* _Required work_: Look for the word "dimensions" in the material below, then report each line where it occurs.

┌─ Dataset records

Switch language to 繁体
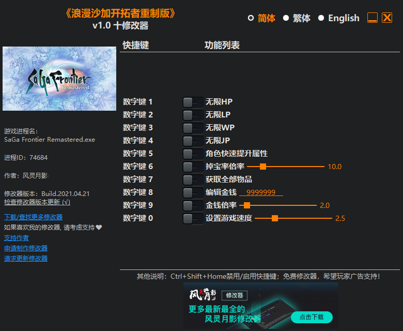[x=286, y=18]
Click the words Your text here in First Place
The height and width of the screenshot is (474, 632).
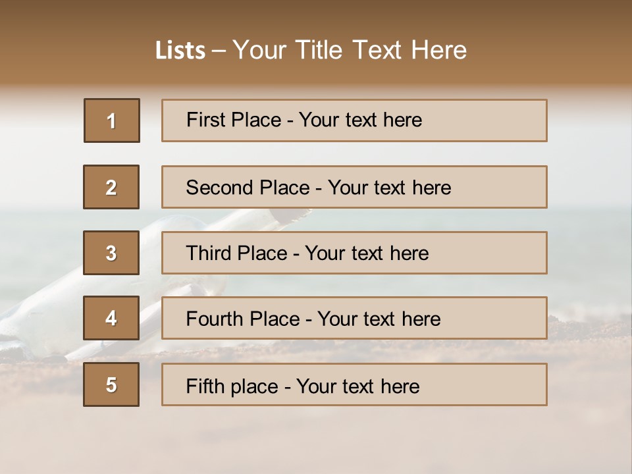click(360, 120)
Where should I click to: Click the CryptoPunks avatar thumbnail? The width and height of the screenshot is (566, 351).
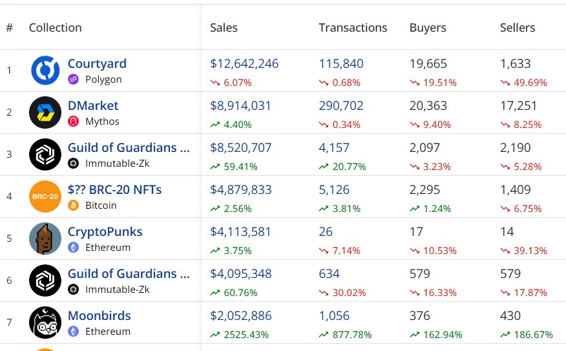45,239
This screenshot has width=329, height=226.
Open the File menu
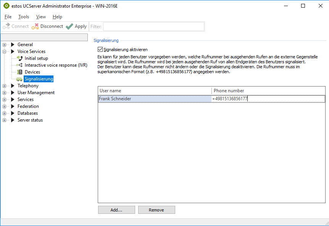pos(8,17)
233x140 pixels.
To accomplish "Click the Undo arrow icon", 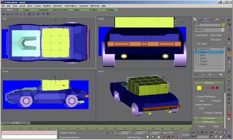I will point(229,20).
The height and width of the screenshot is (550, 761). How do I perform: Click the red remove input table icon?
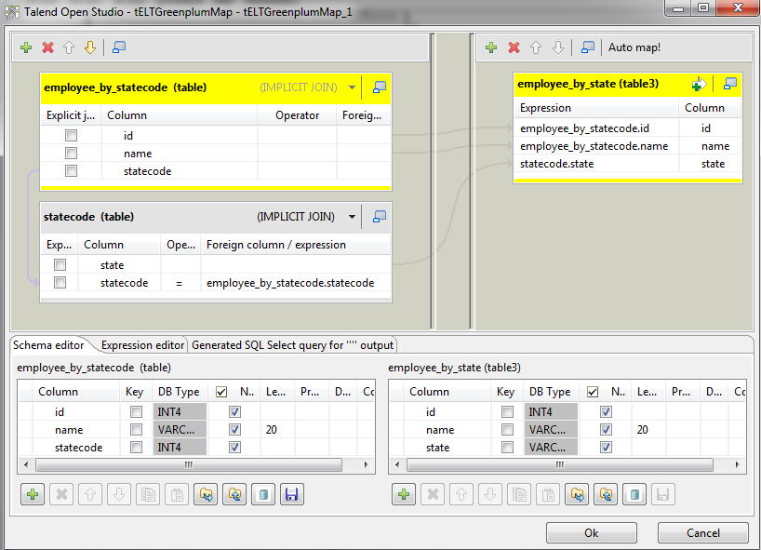[47, 47]
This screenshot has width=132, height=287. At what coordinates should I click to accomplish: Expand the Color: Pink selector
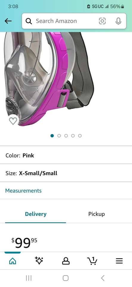[x=66, y=155]
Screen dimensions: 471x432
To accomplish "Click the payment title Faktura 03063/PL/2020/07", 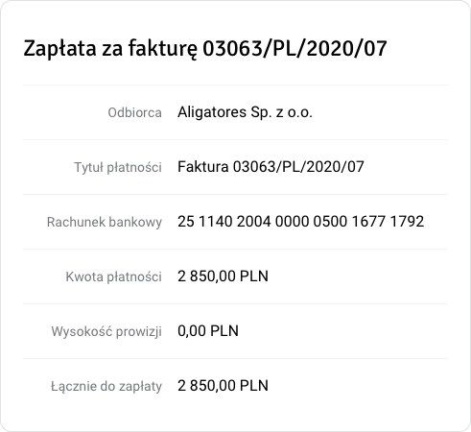I will coord(271,167).
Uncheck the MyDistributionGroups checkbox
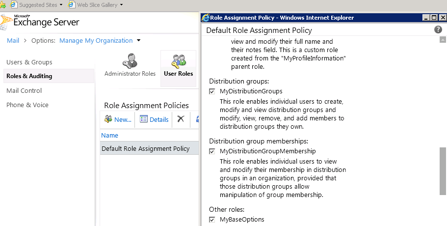The width and height of the screenshot is (447, 226). click(x=212, y=91)
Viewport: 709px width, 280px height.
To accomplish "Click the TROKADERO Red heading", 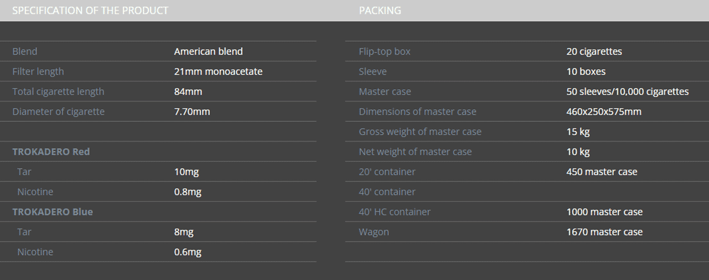I will tap(51, 151).
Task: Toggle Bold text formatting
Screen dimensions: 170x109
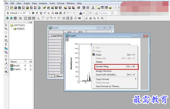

└─

* _Output of the exercise_:
Screen dimensions: 471x432
Screen dimensions: 170x109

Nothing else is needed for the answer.